> _Task item_: Your task is to repeat exactly the lines below between the line holding "ヒーティング (221, 1183)" and the line holding "vastland (213, 551)", inclusive, and only those.

----------------

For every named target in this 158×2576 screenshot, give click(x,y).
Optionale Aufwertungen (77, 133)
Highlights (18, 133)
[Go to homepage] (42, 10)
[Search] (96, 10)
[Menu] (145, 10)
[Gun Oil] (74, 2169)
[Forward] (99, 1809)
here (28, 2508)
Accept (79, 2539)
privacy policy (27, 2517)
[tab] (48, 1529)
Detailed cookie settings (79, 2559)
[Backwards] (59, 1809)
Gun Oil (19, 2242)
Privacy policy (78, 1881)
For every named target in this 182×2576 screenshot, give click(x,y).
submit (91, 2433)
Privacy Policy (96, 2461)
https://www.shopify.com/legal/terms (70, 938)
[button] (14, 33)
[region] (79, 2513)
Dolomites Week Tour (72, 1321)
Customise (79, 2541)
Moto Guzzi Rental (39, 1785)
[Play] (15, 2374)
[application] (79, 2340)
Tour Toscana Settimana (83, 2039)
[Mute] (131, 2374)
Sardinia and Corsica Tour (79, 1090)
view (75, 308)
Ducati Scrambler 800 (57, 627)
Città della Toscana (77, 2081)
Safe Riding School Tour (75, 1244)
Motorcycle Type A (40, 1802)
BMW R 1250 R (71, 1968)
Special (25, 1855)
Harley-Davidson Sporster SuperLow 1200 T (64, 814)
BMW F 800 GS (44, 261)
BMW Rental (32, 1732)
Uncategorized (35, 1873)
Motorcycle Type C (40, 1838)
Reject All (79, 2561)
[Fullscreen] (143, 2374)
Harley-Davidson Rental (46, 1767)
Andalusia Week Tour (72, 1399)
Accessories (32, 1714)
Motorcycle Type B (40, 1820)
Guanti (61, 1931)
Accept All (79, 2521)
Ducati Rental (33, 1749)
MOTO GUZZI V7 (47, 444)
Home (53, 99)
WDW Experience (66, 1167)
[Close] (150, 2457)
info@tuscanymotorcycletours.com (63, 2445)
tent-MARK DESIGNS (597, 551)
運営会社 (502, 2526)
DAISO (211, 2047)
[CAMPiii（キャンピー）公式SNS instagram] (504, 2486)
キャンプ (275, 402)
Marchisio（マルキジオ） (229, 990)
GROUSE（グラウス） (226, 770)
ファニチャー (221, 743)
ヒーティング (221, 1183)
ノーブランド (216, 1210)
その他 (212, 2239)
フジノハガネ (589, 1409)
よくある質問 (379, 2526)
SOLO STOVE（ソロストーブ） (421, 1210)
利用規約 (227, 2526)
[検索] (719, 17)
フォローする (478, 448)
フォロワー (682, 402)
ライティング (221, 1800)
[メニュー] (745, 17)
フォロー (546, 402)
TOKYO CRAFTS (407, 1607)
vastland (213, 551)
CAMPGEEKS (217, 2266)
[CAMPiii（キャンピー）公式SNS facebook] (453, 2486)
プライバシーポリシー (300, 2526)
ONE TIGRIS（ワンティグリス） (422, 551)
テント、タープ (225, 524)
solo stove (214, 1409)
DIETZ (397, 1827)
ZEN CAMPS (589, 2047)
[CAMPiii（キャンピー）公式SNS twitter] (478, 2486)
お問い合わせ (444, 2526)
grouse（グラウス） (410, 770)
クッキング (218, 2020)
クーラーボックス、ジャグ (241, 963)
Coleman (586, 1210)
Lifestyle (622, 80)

----------------

> _Response below_:
ヒーティング (221, 1183)
ノーブランド (216, 1210)
その他 (212, 2239)
フジノハガネ (589, 1409)
よくある質問 (379, 2526)
SOLO STOVE（ソロストーブ） (421, 1210)
利用規約 (227, 2526)
[検索] (719, 17)
フォローする (478, 448)
フォロワー (682, 402)
ライティング (221, 1800)
[メニュー] (745, 17)
フォロー (546, 402)
TOKYO CRAFTS (407, 1607)
vastland (213, 551)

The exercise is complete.